Doctrine of Puberty under Muslim Law

DOCTRINE OF PUBERTY

Nikah is an Arabic word that literally means ‘to tie up together’ it is referred to the Islamic marriage. It is in particular a matrimonial contract that gives the women high status in the society. Nikah was done in order to ensure stability in a married life as it bound both the partners together for an indefinite period and also required the woman to be honoured with the mahr. According to muhammadan law muslim marriage (nikaah) is a contractual relation to legalize sexual intercourse and procreation of children. It is a civil contract between two opposite sexes.

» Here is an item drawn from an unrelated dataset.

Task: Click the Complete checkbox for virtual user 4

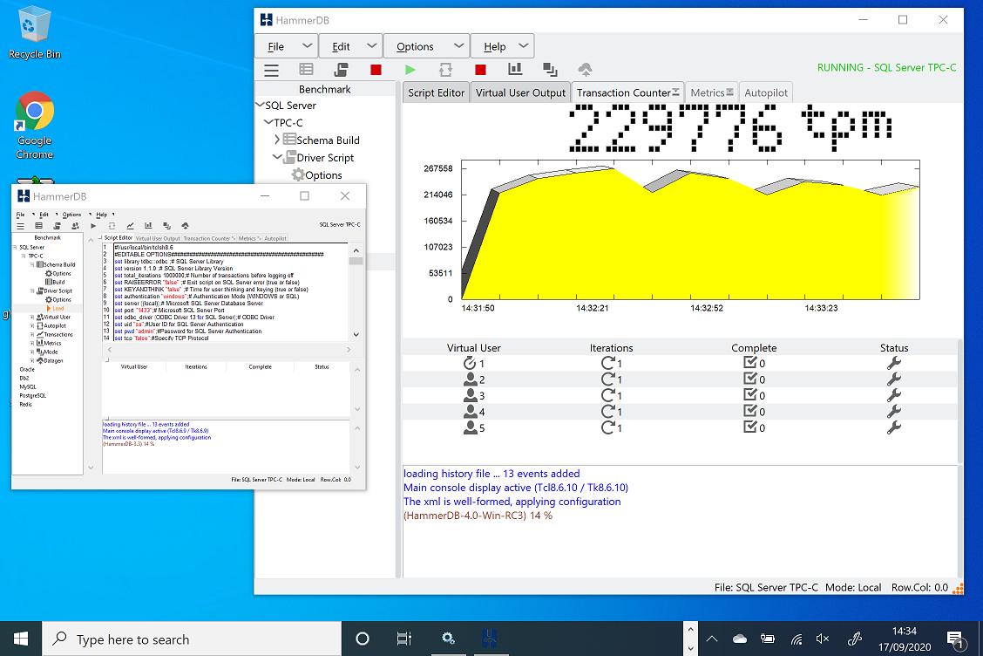Action: (x=749, y=412)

Muslim marriages are seen as proper contractual relation rather than a sacrament relation unlike Hindu marriages because they contain all the ingredients of a contract. The parties have to be competent and offer(Ijab), acceptance(Qubool) and free consent form an important part. The parties have the authority to decide the reasonable terms of the marriage and in case of breach; there are provisions for the rights and obligations of the parties. but for the capacity of parties, the Mohammadan law prescribes age of puberty. For the purpose of consideration Muslim marriages are required Mahr as a consideration for the marriage.

  • Hedaya says that “Marriage implies a particular contract used for the purpose of legalising children.
  • Justice Mahmood has defined the Muslim marriage as “a purely civil contract”.

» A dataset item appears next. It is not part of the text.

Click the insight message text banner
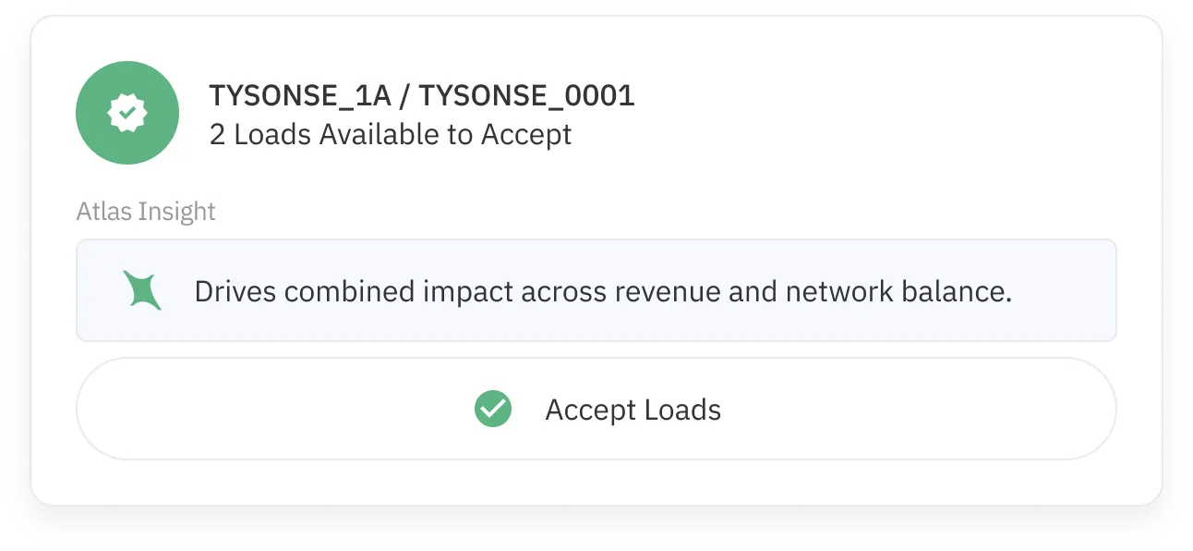The width and height of the screenshot is (1193, 551). tap(602, 289)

The essentials of Muslim marriage are as follows:

  • Competence Of The Parties
  • Free Consent Of The Parties
  • Formalities In The Marriage
  • Absence Of Prohibition

Age of puberty

The age of majority in Muslim law is the age of puberty in spite of 18 years of age. Hedaya says the minimum age of puberty for a boy is 12 years and for a girl it is 9 years but it has been fixed at 15 years of age by the Privy Council in the year 1916. Therefore a boy or a girl irrespective of the gender, of 15 years of age will be presumed to have attained the age of puberty unless the contrary is proved. Under Muslim law, a person under 15 years of age is presumed to be a minor and is therefore incompetent to give consent for marriage. Unless and until the guardian’s consent is not obtained the marriage will be void.

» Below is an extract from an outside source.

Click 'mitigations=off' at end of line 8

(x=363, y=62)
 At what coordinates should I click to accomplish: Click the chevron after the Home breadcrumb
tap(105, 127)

Under Muslim law, guardians for marriage are different from guardians appointed by the court. The order of the priority is as follows:

  1. Father;
  2. Paternal Grandfather, however high;
  3. Brother or other male members of the father’s family;
  4. Mother; and
  5. Maternal uncle, aunt or other maternal relatives.

A remoter guardian for marriage cannot get the minor married off without actually following the prescribed order and such a marriage will be void. Once the marriage is happened then came the option of puberty in Muslim marriages. The option of puberty or the doctrine of puberty is also called Khyar-ul-Bulugh

Under Muslim marriage, a minor on attaining the age of puberty can exercise the option of puberty (Khyar-ul-Bulugh) wherein the minor can approve or disapprove the marriage contracted by the guardian who is not the father or the grandfather. If the minor objects to the marriage it will be dissolved with immediate effect. If the minor didn’t raise any objection then it will be presumed that he has approved the marriage.

If the father or the grandfather has contracted marriage fraudulently the minor under the doctrine of puberty can repudiate the marriage on attaining the age of puberty. A wife can exercise the right even if the marriage was contracted by her father or her grandfather. The husband will lose his right to the option of puberty if the marriage has been consummated after attaining puberty.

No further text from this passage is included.